Suicide risk factors in bipolar disorder identified

Adults with bipolar disorder are at a higher risk of committing suicide in their early 30’s, usually within 7-12 years of the onset of the mental illness, according to a Reuters report.

Bipolar disorder is a mood disorder characterised by severe mood swings, where the person experiences both manic and depressive episodes.

Bipolar sufferers up to 60% more likely to commit suicide
The report says that Taiwanese researcher Dr Shang-Ying Tsai of Taipei Medical University in Taiwan and colleagues found that bipolar people have a 25% to 60% likelihood of attempting suicide at some point in their lives. The researchers studied the risk factors associated with suicide attempts and the point at which patients are most vulnerable.

The researchers followed 2 133 patients in Taiwan who were diagnosed with a mood disorder, and identified 41 with bipolar disease who committed suicide over the next 16 years. These patients were matched with 41 bipolar patients who did not commit suicide but were relatively similar in age, gender and date of admission to a hospital for the disease. The researchers then analysed the differences between the two groups, the report says.

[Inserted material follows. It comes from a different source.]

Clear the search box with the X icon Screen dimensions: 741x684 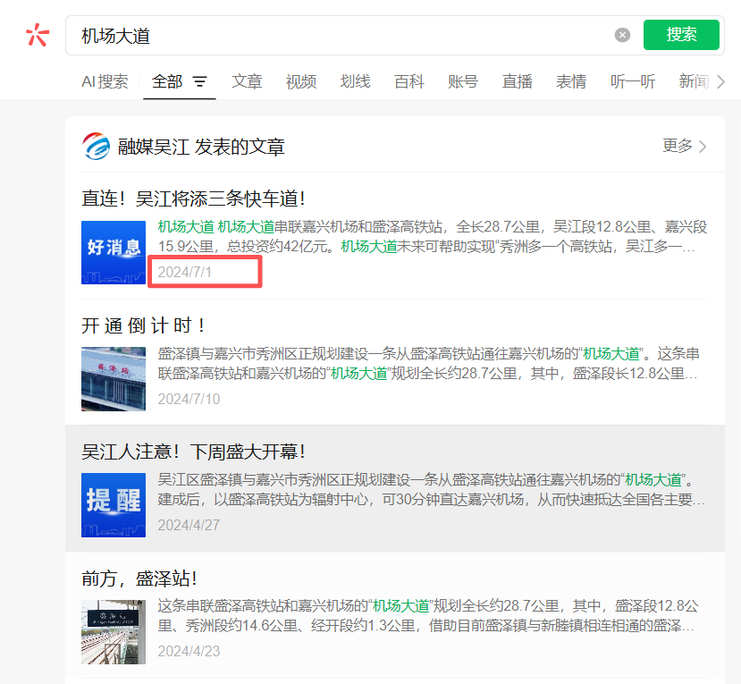tap(623, 34)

The findings were published in the June issue of the Journal of Clinical Psychiatry.

Vulnerable times
According to the report, the researchers found that those who committed suicide were more likely to have had a first-degree family member who had also committed suicide. They were also more likely to made more than one previous suicide attempt in the past seven years.

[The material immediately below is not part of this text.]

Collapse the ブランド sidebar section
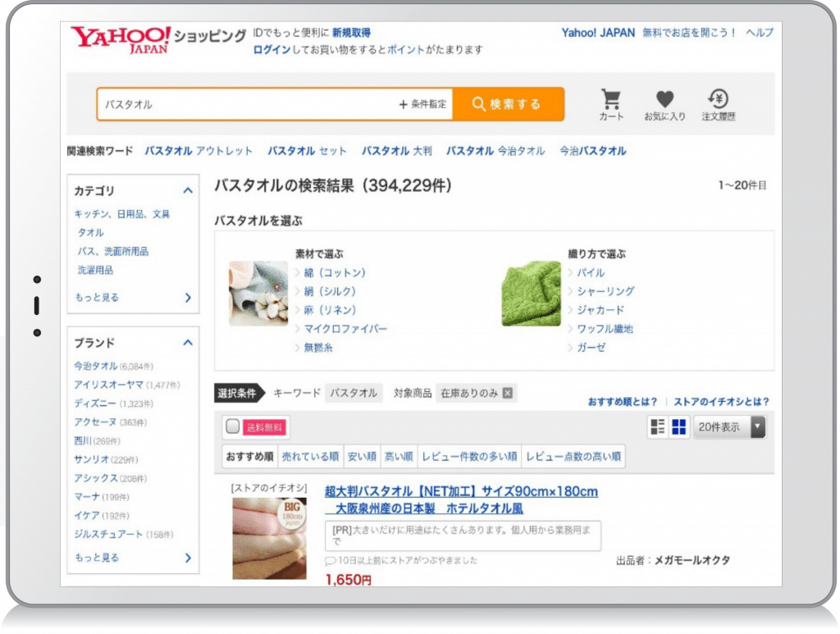 point(188,343)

The researchers also found that the most vulnerable times for committing suicide were two years following a hospital admission, 7 to 12 years after the onset of the disease, and before age 35.

Previous studies
Previous Western studies were clouded by the fact that people with bipolar illnesses in these societies often abuse drugs and alcohol, which may be a contributing factor in suicide, the report says.

The researchers hope that healthcare providers use this knowledge to help prevent their patients from trying to kill themselves. “Another way to prevent suicide in bipolar disorder is to vigorously treat the illness,” the researchers say in the report.